# PAGE TEXT
When the instructions are executed by the processor 705, the processor 705 may perform determining whether a set condition for a TTI is satisfied, storing, in the memory 710 at each TTI until a set TTI elapses, a data array including a network state of a current TTI, a scheduler type selected at the network state of the current TTI, a network state of a next TTI, and an actual compensation value for the network state of the current TTI, in response to the set condition being satisfied, updating parameters of a first neural network based on at least one of data arrays stored in the memory 710, inputting the network state of the current TTI into the first neural network, in response to the set condition being not satisfied, and selecting a scheduler using an output from the first neural network based on the inputted network state of the current TTI.


The updating of the parameters may further include extracting at least one data array from the memory 710, and adjusting the parameters of the first neural network based on the extracted data array.


The extracting of the data array may include randomly extracting a number of data arrays corresponding to a set batch size from the memory 710.


The adjusting of the parameters of the first neural network may include determining an estimated compensation value by inputting the network state of the current TTI and the selected scheduler type included in the extracted data array into the first neural network, determining a maximum compensation value by inputting the network state of the next TTI included in the extracted data array into a second neural network, determining a target compensation value based on the maximum compensation value and the actual compensation value included in the extracted data array, determining a loss value based on a difference between the estimated compensation value and the target compensation value, and adjusting the parameters of the first neural network so that the loss value may decrease.


The determining of the target compensation value may include applying a set depreciation rate to the maximum compensation value, and determining the target compensation value by adding the actual compensation value and the maximum compensation value to which the depreciation rate is applied.


The updating of the parameters of the first neural network may include periodically updating parameters of the second neural network to be the same as the parameters of the first neural network.


The network state may include uncontrollable states regarding a number of communication UEs, a type of application, and a channel quality, and controllable states regarding a packet transmission time, a packet transmission rate, and a PLR.


The actual compensation value may be an average value of QoS values determined for communication UEs belonging to the network based on requirements regarding the type of application and the controllable states.


The determining of whether the set condition is satisfied may include determining a reference value for the current TTI within a set value range, and determining that the set condition is satisfied, in response to the reference value being greater than an arbitrary comparative value determined within the set value range.


The reference value may decrease as time elapses.


A scheduling method according to an example embodiment may include determining whether a set condition for a transmission time interval (TTI) is satisfied, storing, in a memory at each TTI until a set TTI elapses, a data array including a network state of a current TTI, a scheduler type selected at the network state of the current TTI, a network state of a next TTI, and an actual compensation value for the network state of the current TTI, in response to the set condition being satisfied, updating parameters of a first neural network based on at least one of data arrays stored in the memory, inputting the network state of the current TTI into the first neural network, in response to the set condition being not satisfied, and selecting a scheduler using an output from the first neural network based on the input network state of the current TTI.

# THINGS TO DO
A – Rewrite the records from the line with "Task: Click the" to the line with "click(x=669, y=10)", replacing "icon" with "button" and changing nothing else. Leave the pictures out.
B – Extend the passage on neural-network scheduler selection from where it stops.
The records that follow are unrelated to the text on scheduler selection.

# DATA PROVIDED
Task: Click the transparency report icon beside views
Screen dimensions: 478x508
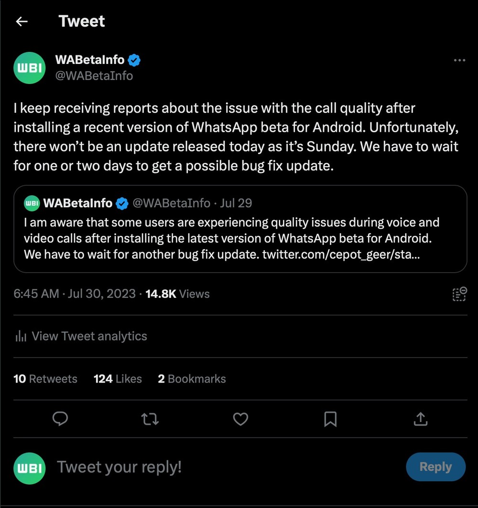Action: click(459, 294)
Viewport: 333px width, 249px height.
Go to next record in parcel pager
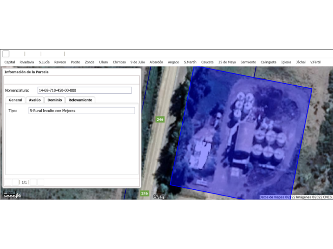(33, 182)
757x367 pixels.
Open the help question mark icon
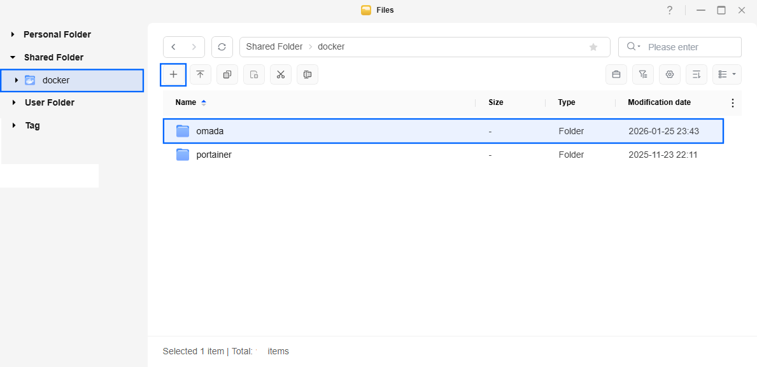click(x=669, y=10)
...
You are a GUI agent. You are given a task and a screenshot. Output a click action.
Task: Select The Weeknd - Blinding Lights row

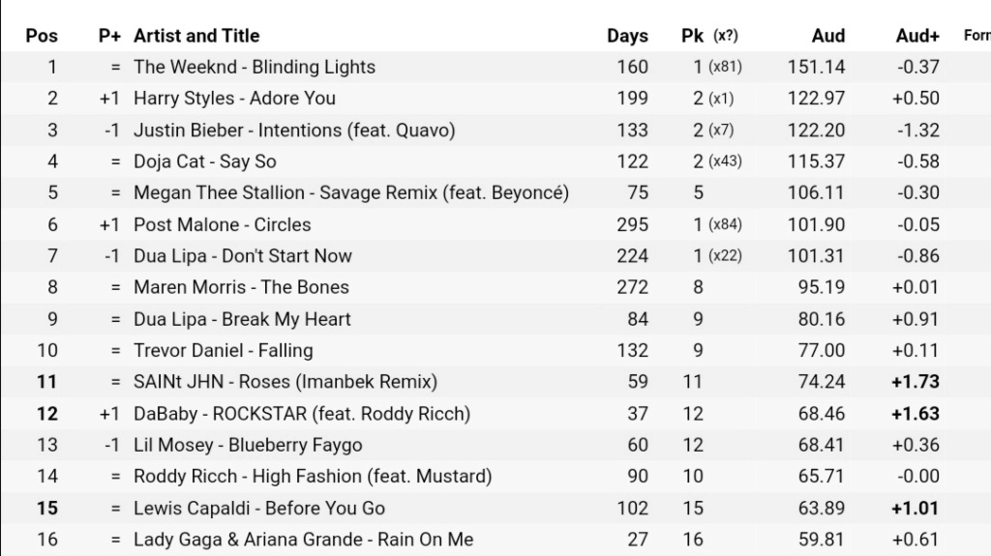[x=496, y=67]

# ANSWERS PER TASK
A –
Task: Click the transparency report button beside views
Screen dimensions: 478x508
Action: click(459, 294)
Viewport: 333px width, 249px height.
Go to next record in parcel pager
(33, 182)
757x367 pixels.
Open the help question mark button
click(x=669, y=10)

B –
The updating of the parameters may further include extracting at least one data array from the memory, and adjusting the parameters of the first neural network based on the extracted data array.


The extracting of the data array may include randomly extracting a number of data arrays corresponding to a set batch size from the memory.


The adjusting of the parameters of the first neural network may include determining an estimated compensation value by inputting the network state of the current TTI and the selected scheduler type included in the extracted data array into the first neural network, determining a maximum compensation value by inputting the network state of the next TTI included in the extracted data array into a second neural network, determining a target compensation value based on the maximum compensation value and the actual compensation value included in the extracted data array, determining a loss value based on a difference between the estimated compensation value and the target compensation value, and adjusting the parameters of the first neural network so that the loss value may decrease.


The determining of the target compensation value may include applying a set depreciation rate to the maximum compensation value, and determining the target compensation value by adding the actual compensation value and the maximum compensation value to which the depreciation rate is applied.


The updating of the parameters of the first neural network may include periodically updating parameters of the second neural network to be the same as the parameters of the first neural network.


The network state may include uncontrollable states regarding a number of communication UEs, a type of application, and a channel quality, and controllable states regarding a packet transmission time, a packet transmission rate, and a packet loss rate (PLR).


The actual compensation value may be an average value of quality of service (QOS) values determined for communication UEs belonging to the network based on requirements regarding the type of application and the controllable states.


The determining of whether the set condition is satisfied may include determining a reference value for the current TTI within a set value range, and determining that the set condition is satisfied, in response to the reference value being greater than an arbitrary comparative value determined within the set value range.


The network scheduling device and method according to various example embodiments may select a scheduler using artificial network network-based reinforcement learning, improving the QoS of a network.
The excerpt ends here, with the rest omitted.